I do believe that Butte thought Jones was a black son of Sousa. Apparently there’s no overstressing how much Jones emphasized the music of that man John Philip Sousa, composer of such monumental marches as “Stars and Stripes Forever,” “Washington Post,” and scads of others. Novelist. Jones put the two novels by Sousa in the outhut they called the library at Dream of Pines Colored. Harley read them, the only two books he ever finished in his life, not counting a few theory and composition manuals he polished off as an undergraduate at Grell A. & M. later. I always thought Harley was lying to me about Sousa having written any novels, and I had to look in the encyclopedia to find out it was true. Well, it’s weakening it to say the fire of Sousa traveled from Jones to Harley Butte. Harley knew he was Sousa’s grandson, and liked to remark incidentally in a mystic way that he was born the year Sousa died.

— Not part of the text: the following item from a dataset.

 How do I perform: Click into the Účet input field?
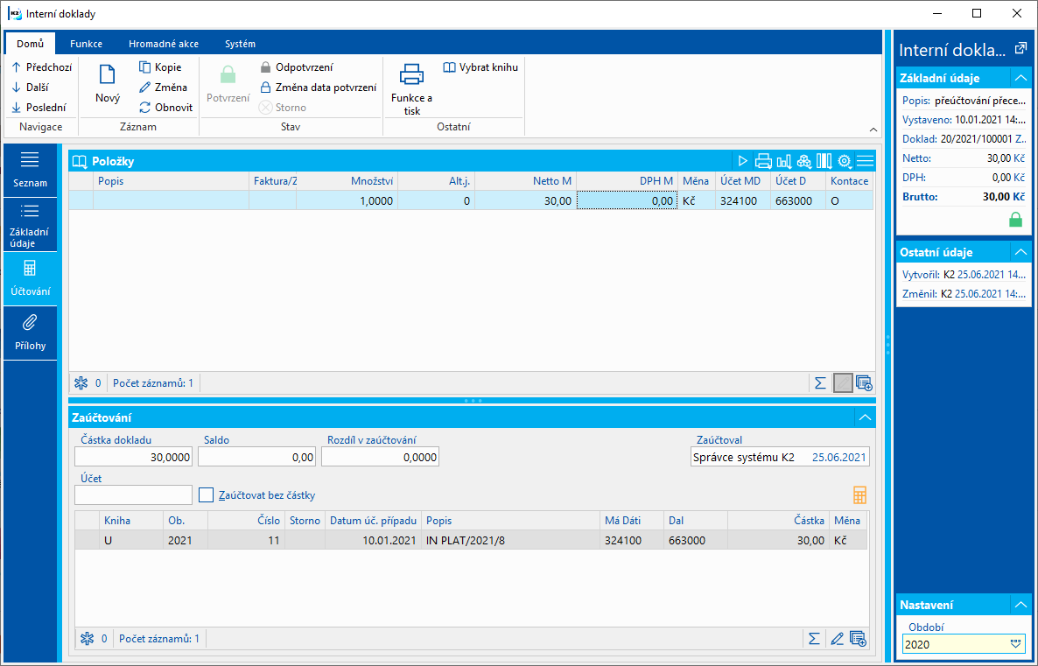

In D.C., there must’ve been a bleak absence in his heart when he found out Jones wasn’t along with the band. He was standing there, say, by a tree on Pennsylvania Avenue waiting to link up with the father of the whole thrust of his life, Jones, and to maybe have a few words with him, casually, and explain to Jones that this pupil of his was going somewhere, from those sessions that July in the pine clearing down in Louisiana. Harley was a mite proud of his army band uniform, and of the number of horns he had mastered during his tour in the service, and of having led that company band back at Fort Sill. He was playing cornet at this time.